Die ökonomisch inkompetente und gegenüber den europäischen Partnern offen feindselig auftretende Regierung hat in den ersten sechs Monaten ihrer Amtszeit nicht nur kostbare Zeit vergeudet, sondern sie hat durch ihr chaotisches Agieren die ökonomische Entwicklung des Landes weit zurückgeworfen und das Vertrauen nicht nur der europäischen Partner, sondern – wichtiger noch – der so dringend benötigten Investoren pulverisiert. Nun steht zu befürchten, dass der das gesamte Land lähmende Attentismus, also die abwartende Haltung in der Hoffnung auf eine sich bessernde Situation, in die nächste Runde geht. Darunter werden am stärksten diejenigen zu leiden haben, denen sich die amtierende griechische Regierung besonders verpflichtet zu fühlen glaubt, nämlich die Schwächsten der Gesellschaft. Diese sind dringend darauf angewiesen, dass die institutionelle Dysfunktionalität in Griechenland überwunden wird, damit marktfähige Produktionsstrukturen entstehen können, ohne die sich der allgemeine Lebensstandard nicht heben lässt.

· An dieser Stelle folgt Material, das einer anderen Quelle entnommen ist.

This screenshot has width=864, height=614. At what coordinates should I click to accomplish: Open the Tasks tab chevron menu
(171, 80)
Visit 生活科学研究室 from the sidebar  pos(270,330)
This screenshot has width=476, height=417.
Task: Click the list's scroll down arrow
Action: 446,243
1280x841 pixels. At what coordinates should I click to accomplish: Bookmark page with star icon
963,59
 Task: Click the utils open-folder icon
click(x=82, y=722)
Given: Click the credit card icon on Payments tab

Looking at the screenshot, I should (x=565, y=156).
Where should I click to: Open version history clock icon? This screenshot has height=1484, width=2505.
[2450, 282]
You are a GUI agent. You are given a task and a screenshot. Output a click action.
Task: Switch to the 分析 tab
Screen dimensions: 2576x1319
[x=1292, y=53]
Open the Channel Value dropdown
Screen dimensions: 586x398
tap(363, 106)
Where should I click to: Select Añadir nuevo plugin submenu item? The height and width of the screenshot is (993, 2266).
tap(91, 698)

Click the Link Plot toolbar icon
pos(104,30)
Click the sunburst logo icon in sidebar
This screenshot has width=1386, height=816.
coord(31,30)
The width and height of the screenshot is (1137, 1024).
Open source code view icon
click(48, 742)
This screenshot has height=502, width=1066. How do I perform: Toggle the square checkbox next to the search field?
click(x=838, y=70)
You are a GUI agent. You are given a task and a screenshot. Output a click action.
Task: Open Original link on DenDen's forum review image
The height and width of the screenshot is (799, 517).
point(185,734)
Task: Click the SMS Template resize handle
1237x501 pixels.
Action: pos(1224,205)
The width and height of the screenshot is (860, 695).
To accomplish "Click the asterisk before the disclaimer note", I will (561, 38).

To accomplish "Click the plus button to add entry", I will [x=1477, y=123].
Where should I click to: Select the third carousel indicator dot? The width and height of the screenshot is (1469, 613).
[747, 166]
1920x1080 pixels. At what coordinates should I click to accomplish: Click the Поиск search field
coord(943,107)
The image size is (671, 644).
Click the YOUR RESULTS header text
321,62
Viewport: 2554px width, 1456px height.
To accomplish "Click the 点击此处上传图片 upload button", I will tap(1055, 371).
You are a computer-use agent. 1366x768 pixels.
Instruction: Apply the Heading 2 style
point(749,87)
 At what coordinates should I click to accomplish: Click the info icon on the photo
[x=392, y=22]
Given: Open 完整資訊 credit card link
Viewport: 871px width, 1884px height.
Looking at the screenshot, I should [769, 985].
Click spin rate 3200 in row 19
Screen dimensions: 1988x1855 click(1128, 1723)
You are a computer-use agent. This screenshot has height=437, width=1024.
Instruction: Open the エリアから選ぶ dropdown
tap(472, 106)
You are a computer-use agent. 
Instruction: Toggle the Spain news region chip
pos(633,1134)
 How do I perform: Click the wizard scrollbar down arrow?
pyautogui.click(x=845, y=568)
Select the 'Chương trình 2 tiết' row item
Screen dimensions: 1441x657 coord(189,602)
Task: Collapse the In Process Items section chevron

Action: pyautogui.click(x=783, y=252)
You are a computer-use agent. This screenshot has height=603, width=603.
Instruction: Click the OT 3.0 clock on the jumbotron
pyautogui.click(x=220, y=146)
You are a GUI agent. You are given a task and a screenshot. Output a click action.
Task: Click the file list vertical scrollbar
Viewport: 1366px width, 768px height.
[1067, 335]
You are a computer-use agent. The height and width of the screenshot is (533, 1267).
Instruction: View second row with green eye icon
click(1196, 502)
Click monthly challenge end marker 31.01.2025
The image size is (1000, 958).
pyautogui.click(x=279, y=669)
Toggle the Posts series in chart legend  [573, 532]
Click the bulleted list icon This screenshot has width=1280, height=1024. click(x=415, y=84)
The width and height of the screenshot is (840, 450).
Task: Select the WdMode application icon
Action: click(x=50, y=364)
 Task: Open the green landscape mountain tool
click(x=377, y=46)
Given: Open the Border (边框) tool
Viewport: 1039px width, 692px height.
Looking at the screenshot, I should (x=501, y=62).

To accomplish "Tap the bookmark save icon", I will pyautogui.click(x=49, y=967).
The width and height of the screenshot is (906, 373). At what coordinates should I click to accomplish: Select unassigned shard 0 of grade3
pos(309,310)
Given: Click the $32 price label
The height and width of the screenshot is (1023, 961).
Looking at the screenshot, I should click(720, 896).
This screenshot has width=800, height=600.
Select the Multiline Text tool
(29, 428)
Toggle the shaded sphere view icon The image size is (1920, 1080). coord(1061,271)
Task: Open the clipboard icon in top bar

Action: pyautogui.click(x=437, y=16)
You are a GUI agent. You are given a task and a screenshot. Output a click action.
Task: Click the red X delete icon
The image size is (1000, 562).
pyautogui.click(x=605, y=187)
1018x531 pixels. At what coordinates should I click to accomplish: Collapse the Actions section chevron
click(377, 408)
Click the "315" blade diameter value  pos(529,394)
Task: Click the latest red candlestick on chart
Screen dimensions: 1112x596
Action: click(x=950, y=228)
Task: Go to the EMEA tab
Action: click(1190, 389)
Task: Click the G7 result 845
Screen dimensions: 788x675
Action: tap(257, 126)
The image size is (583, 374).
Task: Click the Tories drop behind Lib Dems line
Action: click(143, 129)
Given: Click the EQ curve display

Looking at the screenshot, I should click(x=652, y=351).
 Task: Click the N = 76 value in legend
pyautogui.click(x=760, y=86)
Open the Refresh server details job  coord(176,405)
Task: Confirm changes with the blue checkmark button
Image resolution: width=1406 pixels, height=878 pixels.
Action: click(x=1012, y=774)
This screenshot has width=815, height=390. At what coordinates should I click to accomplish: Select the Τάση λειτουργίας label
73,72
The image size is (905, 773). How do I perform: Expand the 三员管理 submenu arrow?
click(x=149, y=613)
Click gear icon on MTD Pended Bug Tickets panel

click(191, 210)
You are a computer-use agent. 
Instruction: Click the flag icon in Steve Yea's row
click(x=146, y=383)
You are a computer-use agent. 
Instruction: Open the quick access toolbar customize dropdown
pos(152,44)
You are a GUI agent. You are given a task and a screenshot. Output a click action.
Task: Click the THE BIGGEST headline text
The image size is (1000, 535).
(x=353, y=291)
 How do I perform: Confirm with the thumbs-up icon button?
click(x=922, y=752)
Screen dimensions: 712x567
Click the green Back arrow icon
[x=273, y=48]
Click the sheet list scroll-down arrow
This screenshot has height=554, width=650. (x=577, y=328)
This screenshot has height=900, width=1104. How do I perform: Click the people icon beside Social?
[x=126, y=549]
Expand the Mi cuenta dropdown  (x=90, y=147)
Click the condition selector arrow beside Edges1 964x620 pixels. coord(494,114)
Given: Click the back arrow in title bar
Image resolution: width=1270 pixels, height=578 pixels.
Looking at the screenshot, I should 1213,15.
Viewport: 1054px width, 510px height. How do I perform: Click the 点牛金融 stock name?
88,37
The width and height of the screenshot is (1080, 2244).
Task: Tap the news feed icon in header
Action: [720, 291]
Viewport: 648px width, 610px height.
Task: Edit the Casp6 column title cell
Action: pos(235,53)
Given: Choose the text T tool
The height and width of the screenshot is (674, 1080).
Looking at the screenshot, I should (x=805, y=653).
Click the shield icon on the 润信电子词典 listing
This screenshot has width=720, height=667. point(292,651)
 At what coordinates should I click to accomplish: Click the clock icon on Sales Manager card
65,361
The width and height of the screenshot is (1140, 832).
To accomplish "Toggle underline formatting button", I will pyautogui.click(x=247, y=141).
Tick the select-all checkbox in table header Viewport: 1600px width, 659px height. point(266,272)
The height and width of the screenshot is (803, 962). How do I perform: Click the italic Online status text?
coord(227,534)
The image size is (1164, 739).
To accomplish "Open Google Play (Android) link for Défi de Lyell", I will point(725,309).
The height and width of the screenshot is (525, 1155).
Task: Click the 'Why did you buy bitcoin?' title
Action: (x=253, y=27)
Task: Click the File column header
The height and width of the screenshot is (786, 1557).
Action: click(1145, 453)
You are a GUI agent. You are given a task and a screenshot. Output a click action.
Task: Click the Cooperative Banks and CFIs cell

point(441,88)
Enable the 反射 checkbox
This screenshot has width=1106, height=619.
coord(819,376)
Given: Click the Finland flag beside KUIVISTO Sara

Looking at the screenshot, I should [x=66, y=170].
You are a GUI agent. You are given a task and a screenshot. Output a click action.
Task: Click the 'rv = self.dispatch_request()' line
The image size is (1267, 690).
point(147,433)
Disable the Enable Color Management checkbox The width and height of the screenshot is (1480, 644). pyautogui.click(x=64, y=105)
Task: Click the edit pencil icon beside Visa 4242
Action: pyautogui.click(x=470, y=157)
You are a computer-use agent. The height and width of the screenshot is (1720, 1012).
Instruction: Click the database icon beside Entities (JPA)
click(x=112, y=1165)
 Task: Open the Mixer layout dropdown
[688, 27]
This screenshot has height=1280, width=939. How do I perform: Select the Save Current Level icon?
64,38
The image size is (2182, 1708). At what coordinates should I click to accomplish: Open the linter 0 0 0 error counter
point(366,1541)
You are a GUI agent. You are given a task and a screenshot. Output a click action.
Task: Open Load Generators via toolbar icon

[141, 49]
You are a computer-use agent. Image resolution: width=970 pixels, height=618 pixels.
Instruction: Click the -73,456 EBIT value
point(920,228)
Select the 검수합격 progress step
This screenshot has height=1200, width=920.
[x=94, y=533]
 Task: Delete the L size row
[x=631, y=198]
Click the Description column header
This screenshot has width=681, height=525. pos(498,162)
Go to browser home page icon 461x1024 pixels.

Das Eurosystem hat keinerlei Mandat, die Reformunwilligkeit der griechischen Regierung monetär zu alimentieren. Um die Glaubwürdigkeit der Geldpolitik nicht weiter zu beschädigen, muss (und kann) sich die EZB vor dem nationalen Missbrauch der Druckerpresse schützen, indem sie das griechische Bankensystem von der Geldschöpfungsmöglichkeit ausschließt. Damit sieht sich das Land nun dem härtesten monetären Regime gegenüber, das es jemals hatte. Auch diese Konsequenz stand implizit zur Wahl beim gestrigen Referendum. Ein drittes Hilfsprogramm ist unter den jetzigen Bedingungen kaum in Sicht. Damit rückt vermutlich der Austritt des Landes aus dem Euroraum näher, auch wenn damit keines der Kernprobleme des Landes gelöst wird.